» **Tarea planteada A**
Según el fragmento proporcionado, ¿en qué se le convirtieron al narrador los miedos infantiles?

» **Fragmento proporcionado**

--------------------------------

A Lilimaría…
Esto no debió pasar de ser un susurro en el oído. Si acaso una cartica perfumada. Pero qué se le va a hacer, me ganó la necesidad de contar, de decir, de hacer saber, como si no bastara con que ella lo supiera.
No soy un hombre viejo, ni mucho menos. Si acaso un acumulador de años, un ser humano al que los miedos infantiles se le convirtieron en cuentas por pagar o en los dedos grandes de un urólogo.
La vida da muchas vueltas y en una de esas se me extravió el sueño de querernos para toda la vida, tal vez por falta de energía, tal vez por falta de cariño. Y llegó la soledad, que de alguna manera me vino bien. Me acostumbré a dormir con medias, a bañarme solo, sin más distracción que sentir caer el agua al suelo, a mal comer, a dormir atravesado, a uno que otro polvo mal echado y sin memoria y un poco a hacer lo que la gana diera.
Dicen que los separados, un poco vintage, un poco locos, un poco tostados, un poco gastados, tenemos cierto encanto. Somos como esos soldados que vuelven de la guerra sin más condecoraciones que una que otra cicatriz en nuestra alma, con una edad que nos permite pasearnos por el mercado del usado, sin más pretensión que después de un tiempo nos otorguen la plaquita de “ clásicos y antiguos”. Nuestros amigos nos invitan a todo, con la esperanza de casar a la amiga bigotuda y ya nada de lo que digamos o hagamos, produce algún escándalo. O por lo menos, poco nos importa . Y así vamos caminando por la vida, sin mayores sobresaltos, esperando que las hijas se casen o nos den un nieto, acumulando millas y también semanas para lograr una pensión y viendo caer el pelo y la barriga.

--------------------------------

» **Tarea planteada B**
Reproduce sin cambios las líneas del listado que comienzan en la que contiene "This screenshot has width=992, height=762." y terminan al final del listado, ambos extremos incluidos.

--------------------------------

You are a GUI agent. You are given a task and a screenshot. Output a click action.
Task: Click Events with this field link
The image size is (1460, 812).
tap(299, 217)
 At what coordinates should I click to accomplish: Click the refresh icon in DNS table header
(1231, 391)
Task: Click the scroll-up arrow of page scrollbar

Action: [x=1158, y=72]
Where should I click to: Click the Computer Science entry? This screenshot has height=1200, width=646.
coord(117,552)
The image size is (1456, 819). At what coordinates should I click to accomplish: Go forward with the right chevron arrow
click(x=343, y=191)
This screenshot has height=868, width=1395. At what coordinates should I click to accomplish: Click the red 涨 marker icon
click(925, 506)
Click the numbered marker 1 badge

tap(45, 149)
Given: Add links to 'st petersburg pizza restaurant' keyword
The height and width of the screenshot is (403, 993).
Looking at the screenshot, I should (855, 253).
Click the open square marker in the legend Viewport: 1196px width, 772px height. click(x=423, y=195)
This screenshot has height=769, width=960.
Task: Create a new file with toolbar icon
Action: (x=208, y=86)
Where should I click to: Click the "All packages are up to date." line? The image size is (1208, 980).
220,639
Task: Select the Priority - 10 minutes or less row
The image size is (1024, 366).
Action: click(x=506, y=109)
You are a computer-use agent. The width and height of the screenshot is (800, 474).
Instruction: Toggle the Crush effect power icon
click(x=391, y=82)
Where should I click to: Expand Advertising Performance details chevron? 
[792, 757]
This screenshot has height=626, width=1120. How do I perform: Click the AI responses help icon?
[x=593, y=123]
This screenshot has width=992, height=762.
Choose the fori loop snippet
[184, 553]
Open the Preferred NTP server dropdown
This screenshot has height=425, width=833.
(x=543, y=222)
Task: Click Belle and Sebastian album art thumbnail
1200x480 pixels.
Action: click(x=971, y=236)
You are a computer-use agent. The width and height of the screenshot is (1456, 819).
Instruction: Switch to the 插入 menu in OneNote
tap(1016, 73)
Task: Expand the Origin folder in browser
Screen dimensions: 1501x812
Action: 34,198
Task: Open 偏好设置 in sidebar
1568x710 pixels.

--------------------------------

» **Respuesta correcta A**
En cuentas por pagar o en los dedos grandes de un urólogo.

» **Respuesta correcta B**
This screenshot has width=992, height=762.
Choose the fori loop snippet
[184, 553]
Open the Preferred NTP server dropdown
This screenshot has height=425, width=833.
(x=543, y=222)
Task: Click Belle and Sebastian album art thumbnail
1200x480 pixels.
Action: click(x=971, y=236)
You are a computer-use agent. The width and height of the screenshot is (1456, 819).
Instruction: Switch to the 插入 menu in OneNote
tap(1016, 73)
Task: Expand the Origin folder in browser
Screen dimensions: 1501x812
Action: 34,198
Task: Open 偏好设置 in sidebar
1568x710 pixels.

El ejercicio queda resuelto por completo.